Text shown:
• • •

Crime down, but tactics questioned

By Joe Lamport
Managing Editor

On a warm night not too long ago, Tony Quarterman said police searched him and found that he was carrying Viagra, the prescription drug for men. He had a prescription for six pills, but only had five pills with him.

"'Where's the other pill,'" Quarterman said the police officer asked. "I told him, 'Stay with me long enough and you'll find out.'"

The story gave people listening in on a recent Saturday afternoon a good laugh, but it pointed to a serious problem that many Highbridge residents speak of: While crime may very well be down in the city, including Highbridge, as police statistics show, the means that police have used to achieve that end are troubling.

"To the police it's gotten better," said Quarterman, a 30-year Highbridge resident. While Quarterman conceded he feels safer today than he did a few years ago, the techniques police use are too rigorously employed.

• • •

Information provided:
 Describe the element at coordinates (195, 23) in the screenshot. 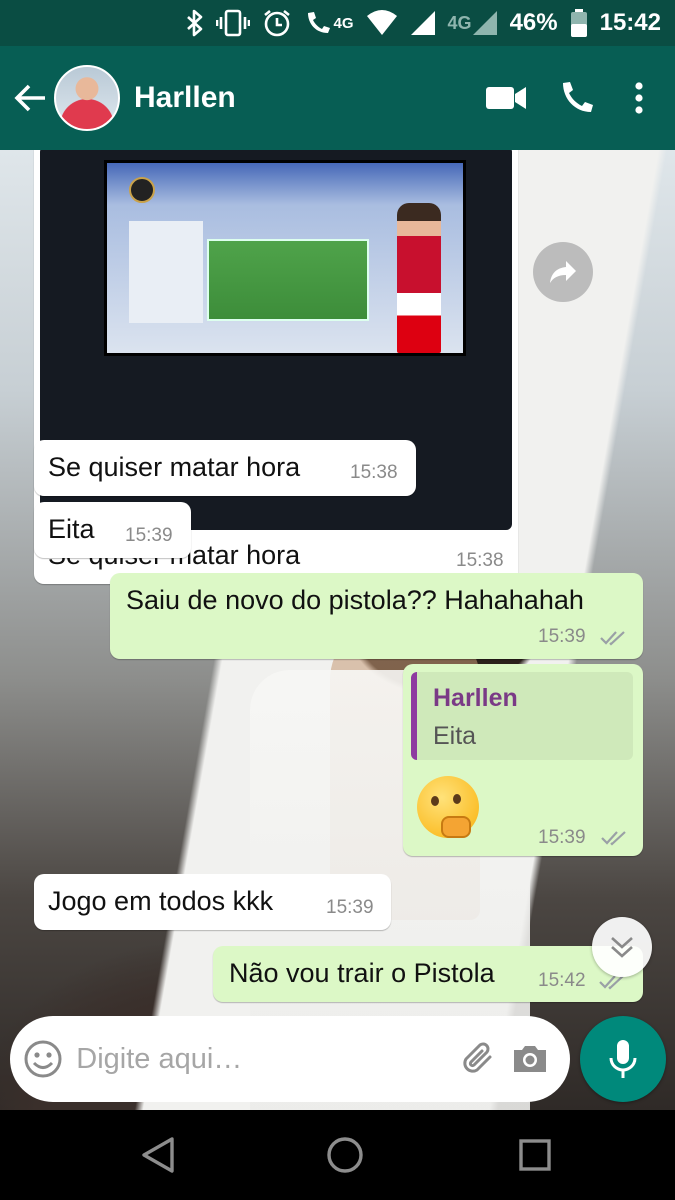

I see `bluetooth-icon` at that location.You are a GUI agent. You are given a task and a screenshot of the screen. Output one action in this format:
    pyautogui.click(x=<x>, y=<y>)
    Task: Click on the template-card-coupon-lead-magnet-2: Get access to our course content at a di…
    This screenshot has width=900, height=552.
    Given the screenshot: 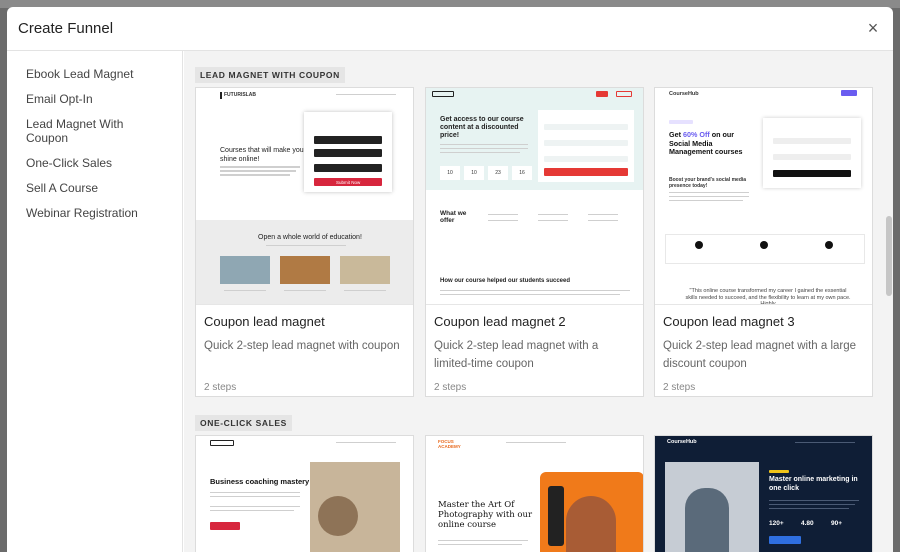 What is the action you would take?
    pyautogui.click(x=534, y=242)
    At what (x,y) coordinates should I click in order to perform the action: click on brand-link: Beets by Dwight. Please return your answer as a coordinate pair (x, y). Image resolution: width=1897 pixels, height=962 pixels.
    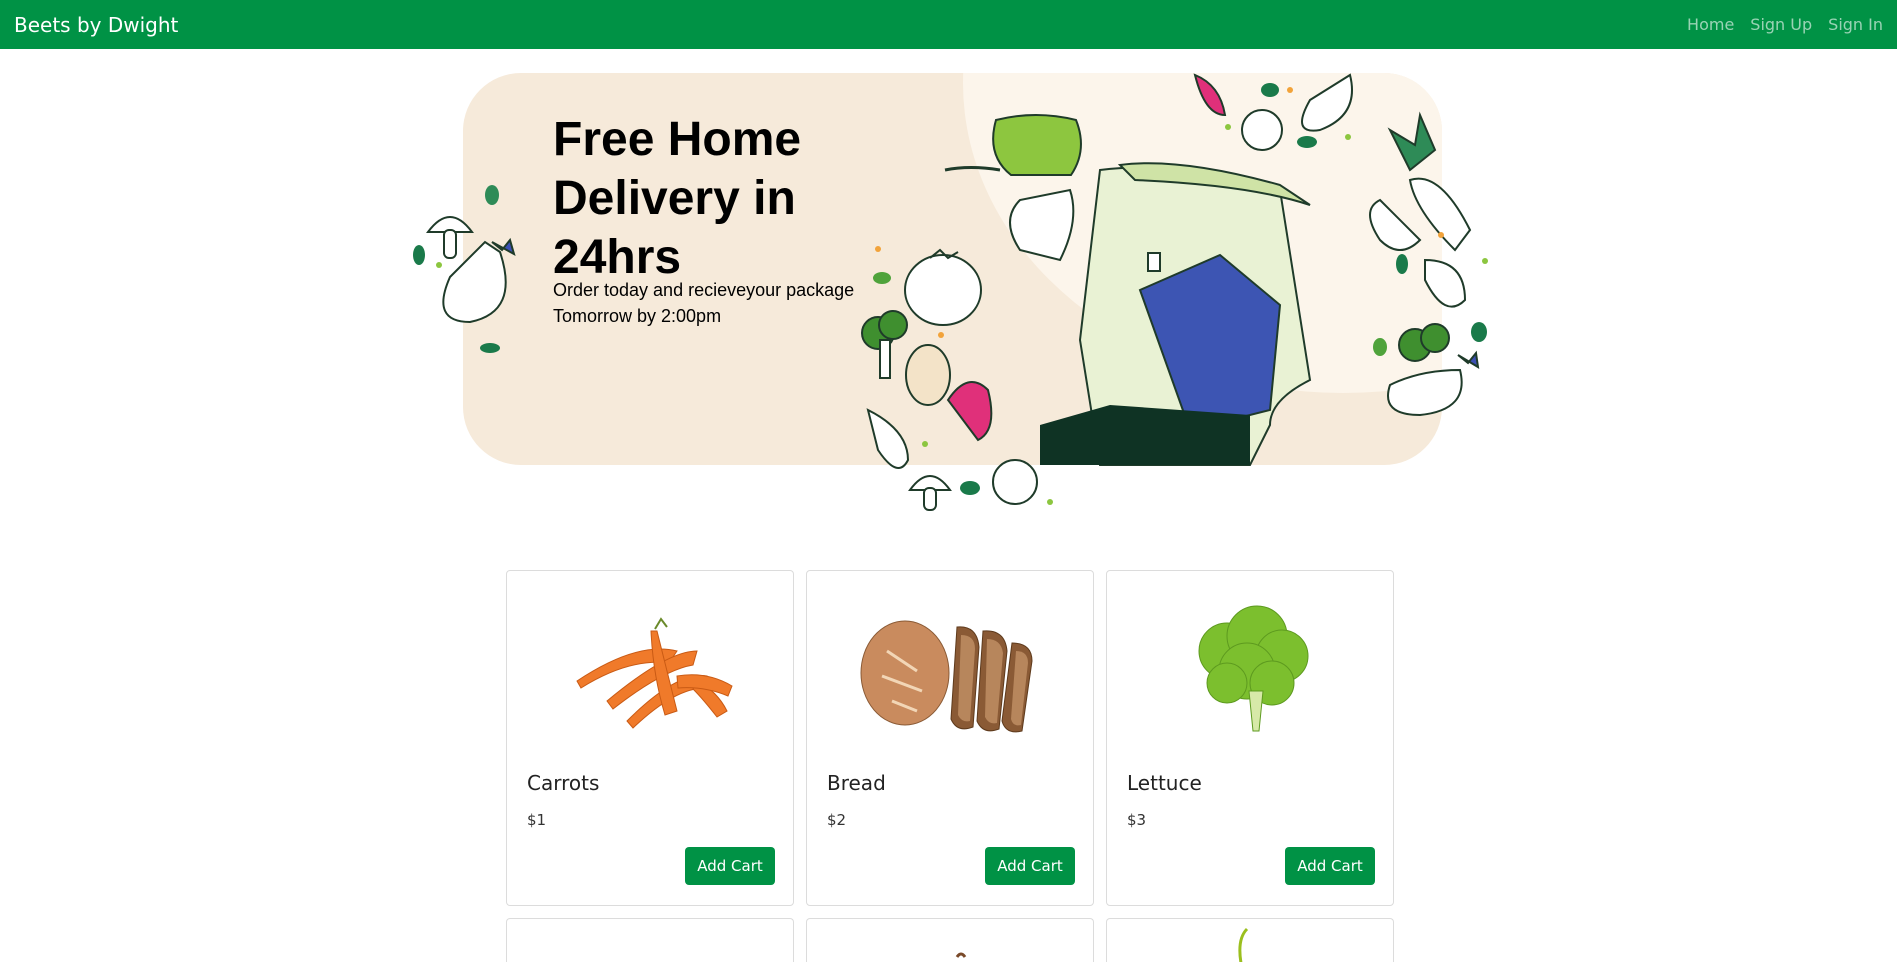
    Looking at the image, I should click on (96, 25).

• • •

Questions:
(a) Retype the part of the Highbridge policing article starting with "By Joe Lamport" and going on through "end are troubling.".
(b) Summarize the Highbridge policing article in two sentences.
The entries have no connection to the Highbridge policing article.

Answers:
(a)
By Joe Lamport
Managing Editor

On a warm night not too long ago, Tony Quarterman said police searched him and found that he was carrying Viagra, the prescription drug for men. He had a prescription for six pills, but only had five pills with him.

"'Where's the other pill,'" Quarterman said the police officer asked. "I told him, 'Stay with me long enough and you'll find out.'"

The story gave people listening in on a recent Saturday afternoon a good laugh, but it pointed to a serious problem that many Highbridge residents speak of: While crime may very well be down in the city, including Highbridge, as police statistics show, the means that police have used to achieve that end are troubling.

(b) Tony Quarterman, a 30-year Highbridge resident, said police searched him and found Viagra, for which he had a prescription for six pills though he carried only five. His story drew a laugh but pointed to a problem many Highbridge residents speak of: crime may be down, as police statistics show, but the means police used to achieve that are troubling, and Quarterman, while he feels safer than a few years ago, says the techniques are too rigorously employed.